Stored data entries
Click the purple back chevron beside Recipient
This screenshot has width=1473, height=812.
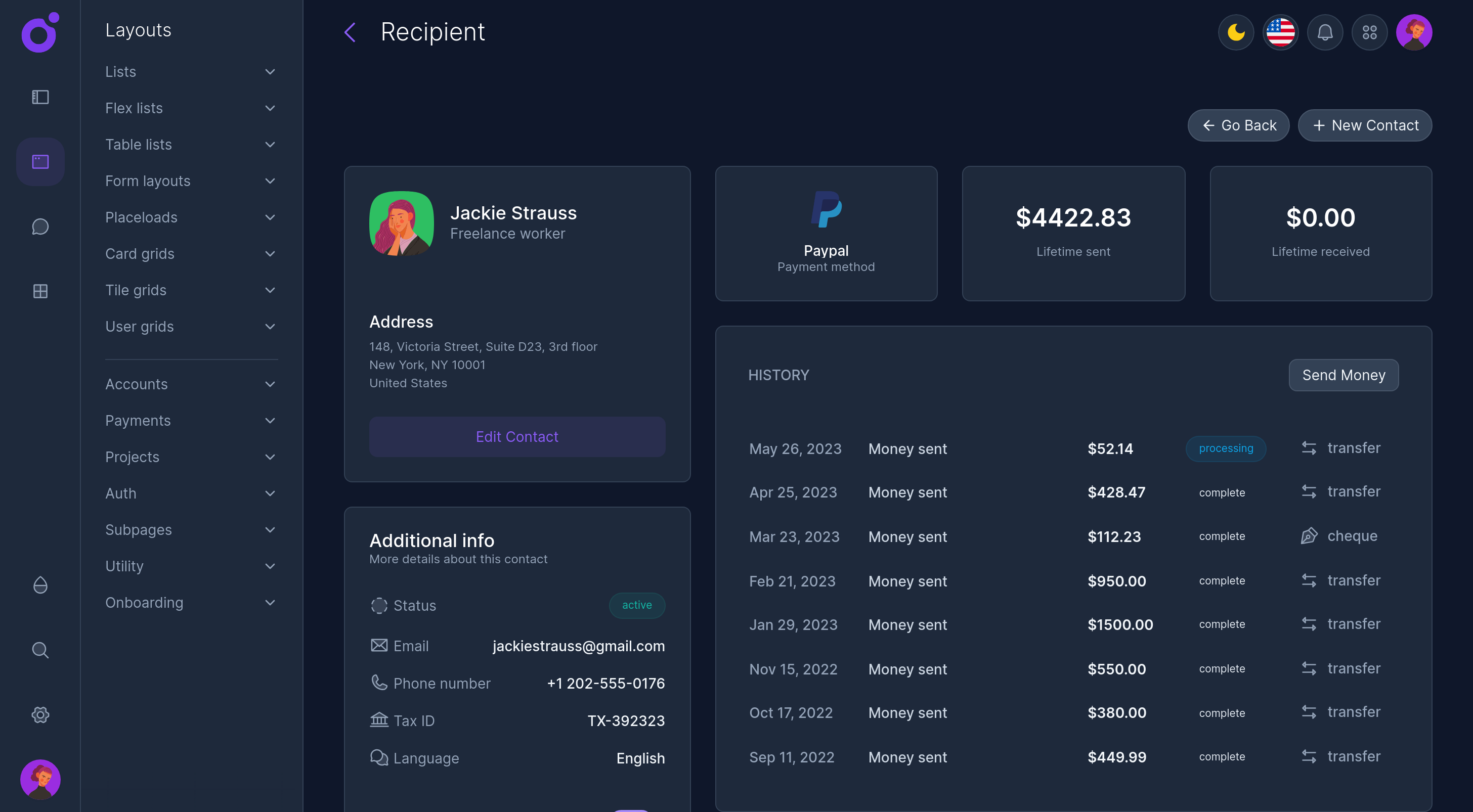[x=350, y=32]
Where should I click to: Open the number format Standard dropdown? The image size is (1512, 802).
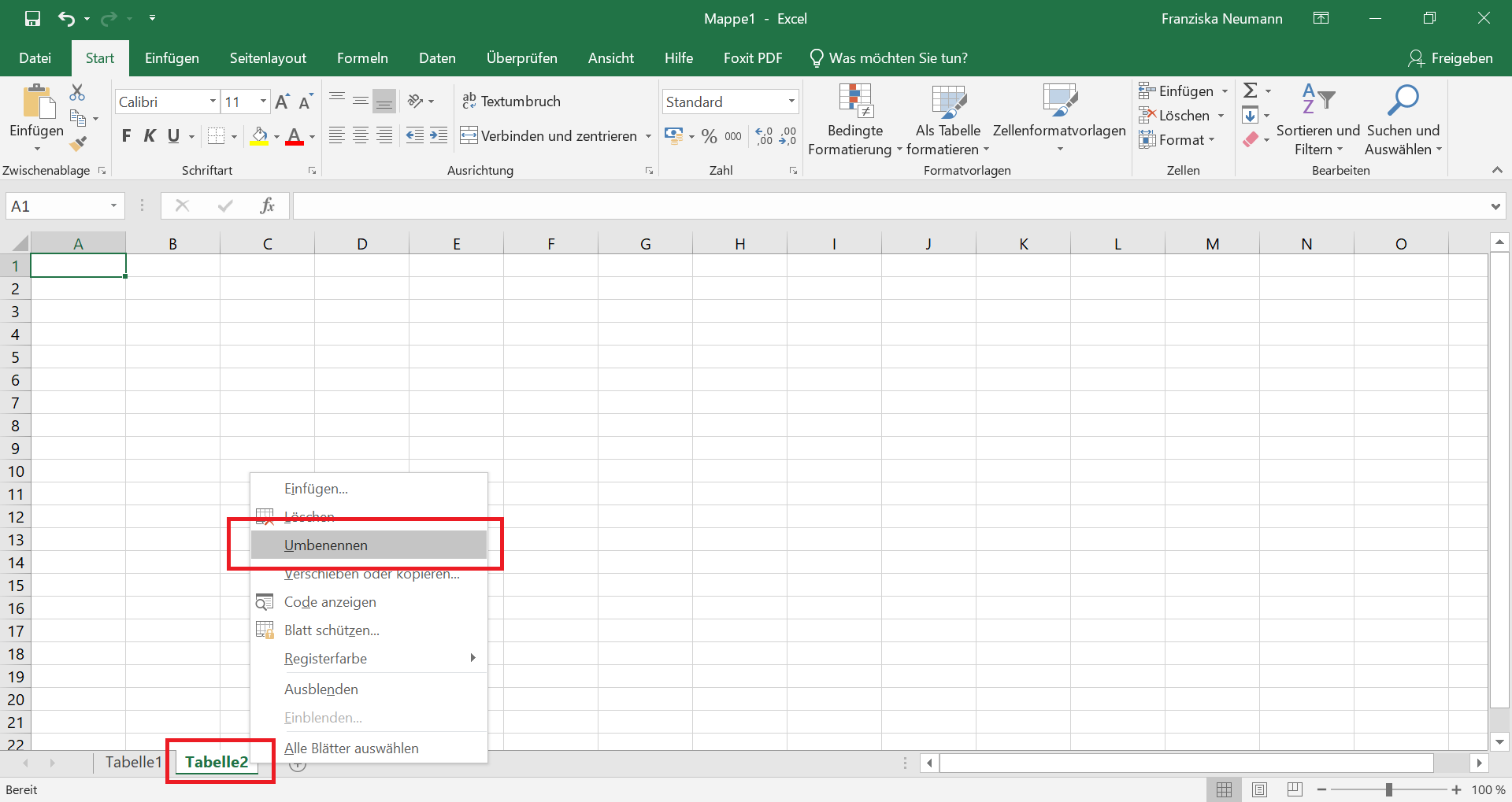point(791,101)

Task details:
Repeat the data word for word, minus any pictures.

Solution to the problem:
Click the purple back chevron beside Recipient
This screenshot has width=1473, height=812.
[x=350, y=32]
Where should I click to: Open the number format Standard dropdown? The image size is (1512, 802).
point(791,101)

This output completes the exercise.